§ **Task**:
What is the number of lines in the data below that hold the word "Verde"? Give nothing beyond that number.

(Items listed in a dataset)
_ _ _ _
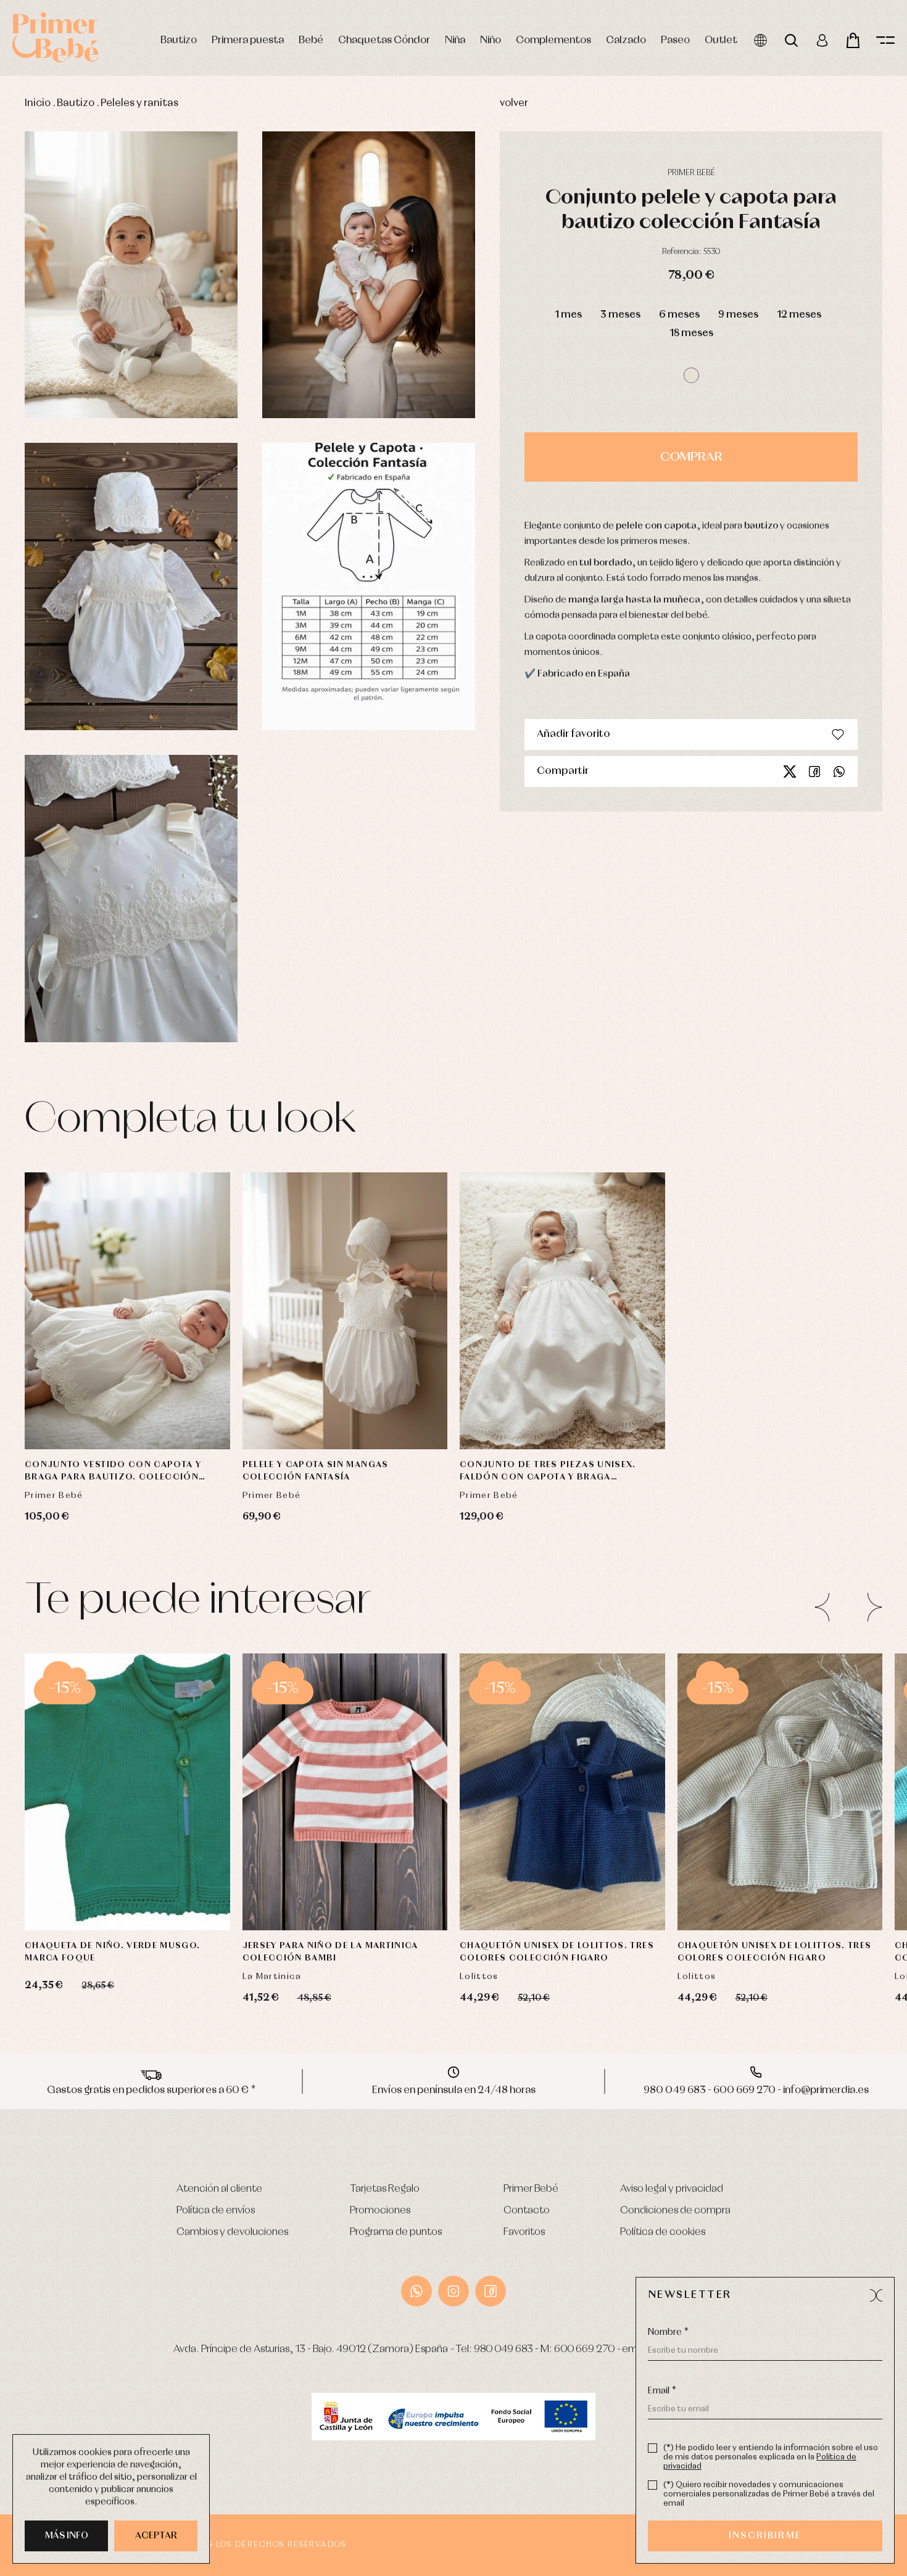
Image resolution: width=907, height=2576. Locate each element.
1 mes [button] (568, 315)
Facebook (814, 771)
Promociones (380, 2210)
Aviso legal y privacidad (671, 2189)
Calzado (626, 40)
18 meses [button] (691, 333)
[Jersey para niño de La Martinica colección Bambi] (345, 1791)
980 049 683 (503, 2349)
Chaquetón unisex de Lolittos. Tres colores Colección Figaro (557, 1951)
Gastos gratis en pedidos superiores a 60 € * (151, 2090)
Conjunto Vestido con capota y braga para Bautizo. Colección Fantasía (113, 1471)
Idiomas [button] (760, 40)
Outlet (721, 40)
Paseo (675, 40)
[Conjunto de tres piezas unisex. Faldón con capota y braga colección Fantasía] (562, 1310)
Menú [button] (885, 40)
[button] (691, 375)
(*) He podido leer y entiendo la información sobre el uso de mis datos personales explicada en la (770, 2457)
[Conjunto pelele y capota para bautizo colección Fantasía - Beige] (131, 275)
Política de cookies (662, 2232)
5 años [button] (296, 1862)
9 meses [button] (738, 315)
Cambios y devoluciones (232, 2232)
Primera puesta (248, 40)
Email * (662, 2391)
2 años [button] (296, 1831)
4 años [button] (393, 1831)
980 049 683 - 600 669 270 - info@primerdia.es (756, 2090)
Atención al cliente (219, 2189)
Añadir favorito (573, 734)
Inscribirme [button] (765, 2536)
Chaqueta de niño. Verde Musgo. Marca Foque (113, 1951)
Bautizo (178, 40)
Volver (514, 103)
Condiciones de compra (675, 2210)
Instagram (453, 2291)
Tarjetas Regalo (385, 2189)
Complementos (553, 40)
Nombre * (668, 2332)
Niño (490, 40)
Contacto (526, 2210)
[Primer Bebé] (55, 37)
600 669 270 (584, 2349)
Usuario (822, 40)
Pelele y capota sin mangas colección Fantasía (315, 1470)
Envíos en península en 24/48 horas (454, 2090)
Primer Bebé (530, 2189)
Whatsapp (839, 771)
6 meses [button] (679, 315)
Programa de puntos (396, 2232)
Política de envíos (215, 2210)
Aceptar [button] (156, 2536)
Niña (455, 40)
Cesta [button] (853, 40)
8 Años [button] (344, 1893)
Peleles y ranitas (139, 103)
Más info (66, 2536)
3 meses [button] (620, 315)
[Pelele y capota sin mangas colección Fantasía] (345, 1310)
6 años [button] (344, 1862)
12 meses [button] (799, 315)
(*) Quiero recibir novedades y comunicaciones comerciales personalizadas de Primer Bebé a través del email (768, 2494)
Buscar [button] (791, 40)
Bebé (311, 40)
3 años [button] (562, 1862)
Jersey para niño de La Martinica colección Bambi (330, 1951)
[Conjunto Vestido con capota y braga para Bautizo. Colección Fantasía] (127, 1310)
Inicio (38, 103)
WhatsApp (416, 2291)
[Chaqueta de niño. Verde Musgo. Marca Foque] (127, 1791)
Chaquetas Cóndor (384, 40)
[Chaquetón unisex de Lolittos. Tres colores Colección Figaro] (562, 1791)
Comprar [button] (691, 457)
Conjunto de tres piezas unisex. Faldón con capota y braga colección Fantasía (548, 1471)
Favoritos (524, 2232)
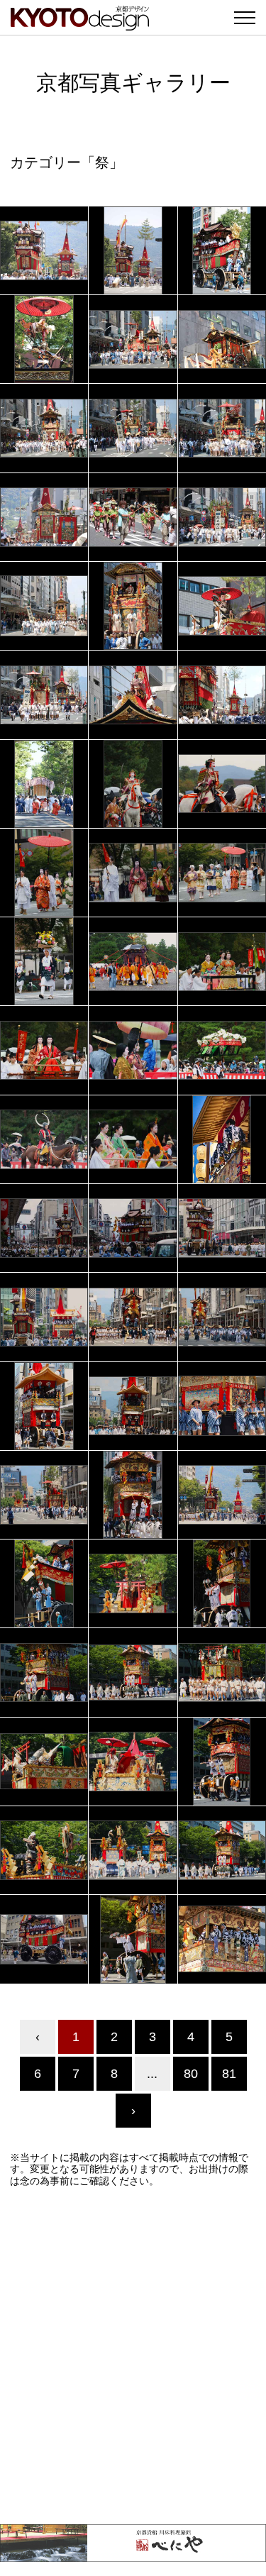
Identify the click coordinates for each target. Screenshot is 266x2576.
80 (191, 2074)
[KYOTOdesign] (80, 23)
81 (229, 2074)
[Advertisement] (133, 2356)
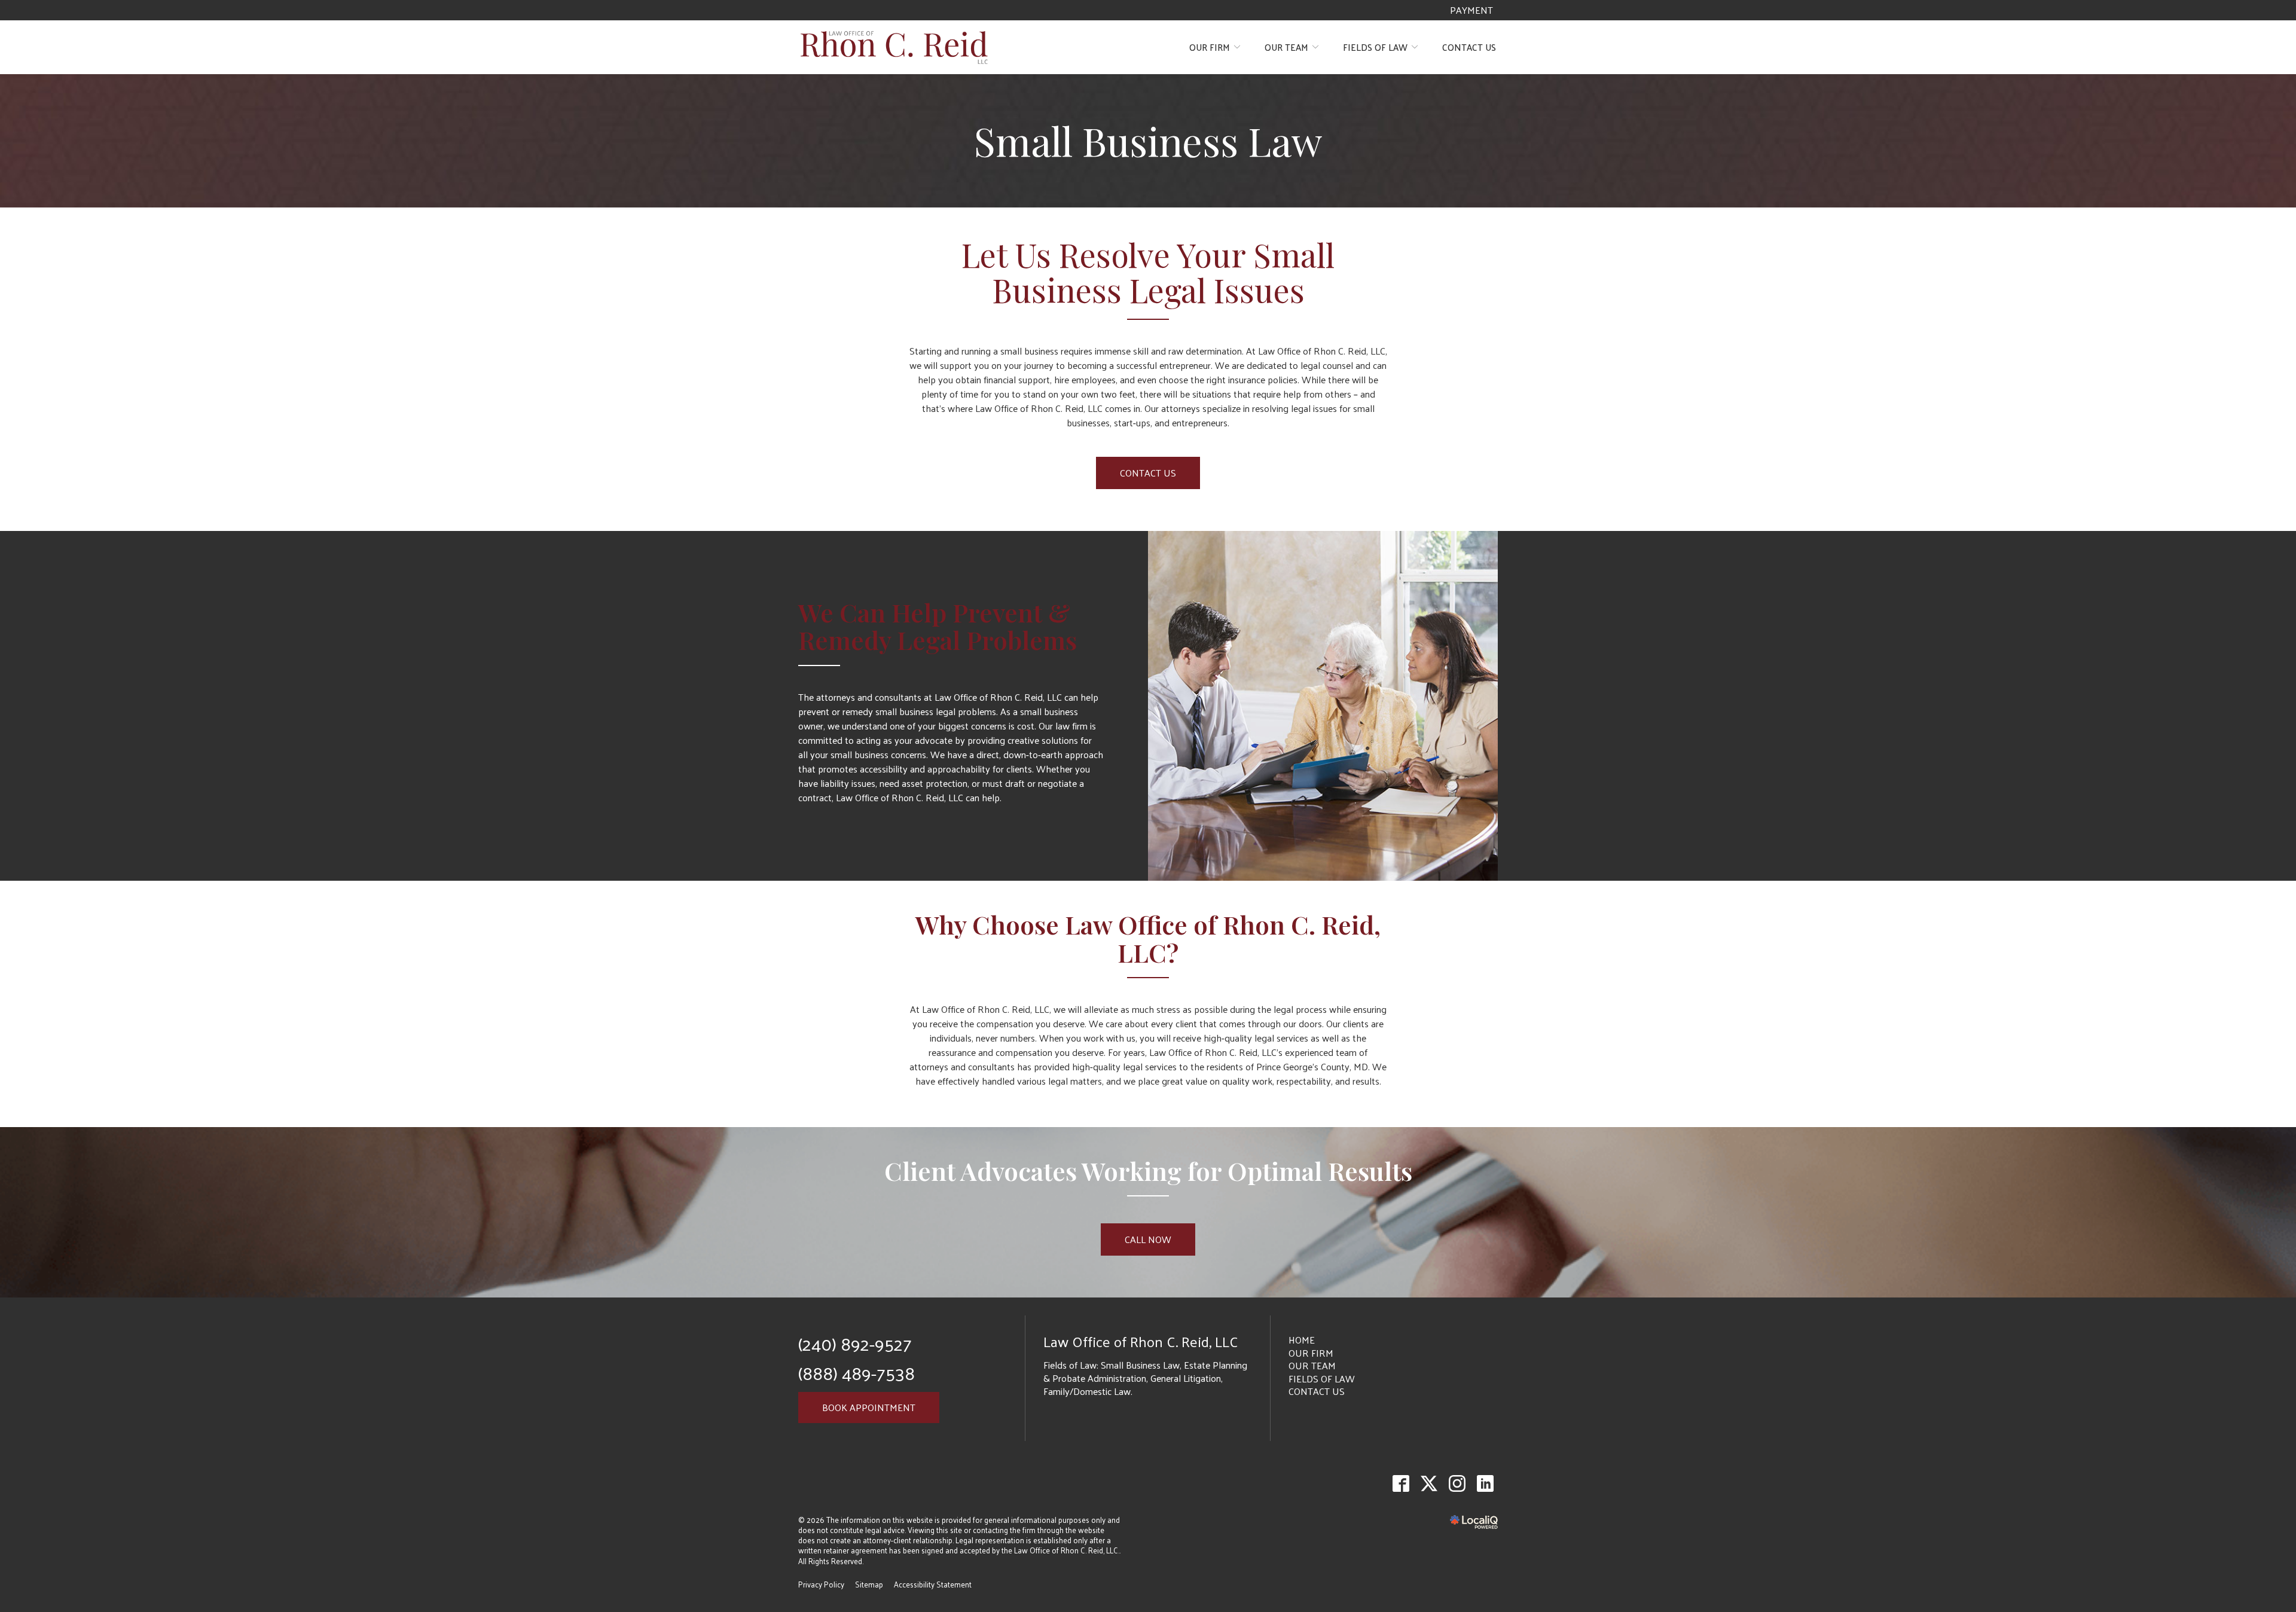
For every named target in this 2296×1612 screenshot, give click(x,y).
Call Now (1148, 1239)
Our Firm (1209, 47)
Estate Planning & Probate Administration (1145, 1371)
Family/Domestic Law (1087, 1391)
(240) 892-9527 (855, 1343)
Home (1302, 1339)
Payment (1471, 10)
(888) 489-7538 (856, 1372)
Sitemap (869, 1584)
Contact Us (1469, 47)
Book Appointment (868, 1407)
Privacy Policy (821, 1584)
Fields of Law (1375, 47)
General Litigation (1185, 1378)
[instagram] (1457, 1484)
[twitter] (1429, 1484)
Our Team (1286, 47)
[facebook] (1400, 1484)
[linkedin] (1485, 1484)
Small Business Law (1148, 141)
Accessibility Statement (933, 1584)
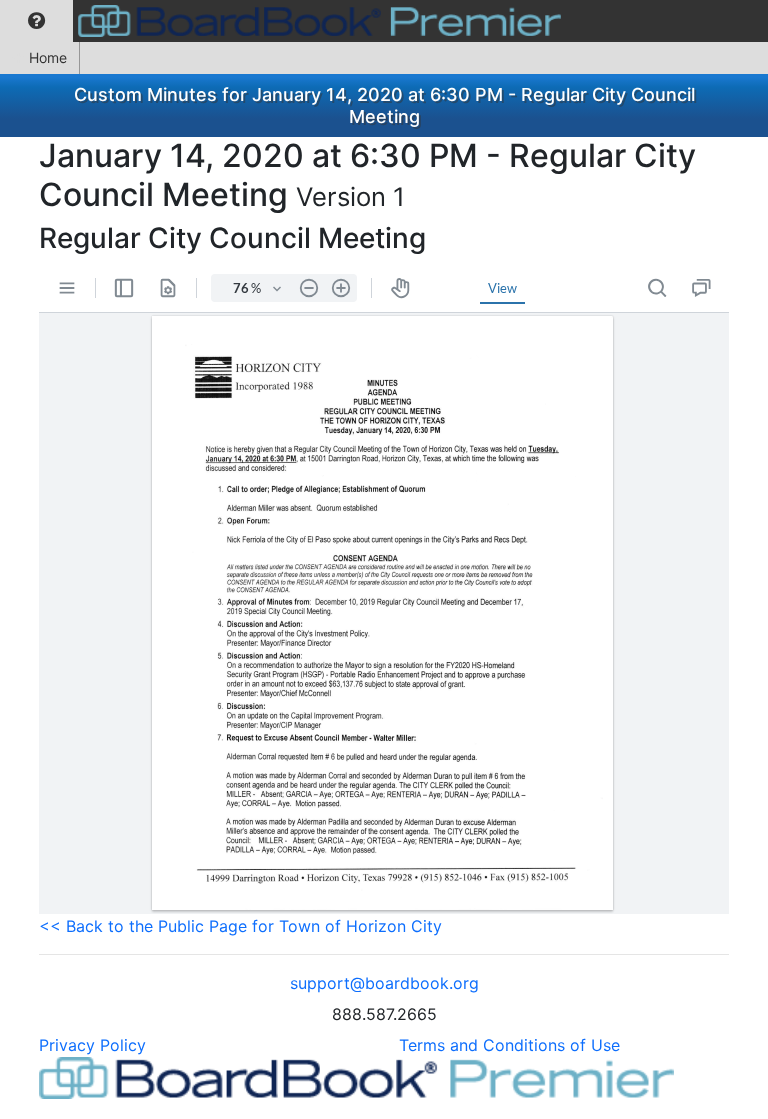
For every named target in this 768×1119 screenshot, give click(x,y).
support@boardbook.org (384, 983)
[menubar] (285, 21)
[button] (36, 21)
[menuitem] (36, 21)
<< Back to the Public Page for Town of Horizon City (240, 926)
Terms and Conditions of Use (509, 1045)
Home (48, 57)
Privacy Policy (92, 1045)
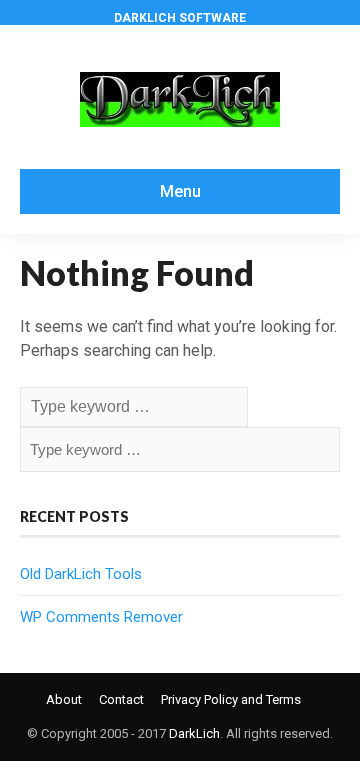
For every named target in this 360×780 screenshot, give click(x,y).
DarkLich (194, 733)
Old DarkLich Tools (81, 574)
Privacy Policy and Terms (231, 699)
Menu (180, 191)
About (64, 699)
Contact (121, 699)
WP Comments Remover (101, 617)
_ _ _ _
§ **Response area**:
2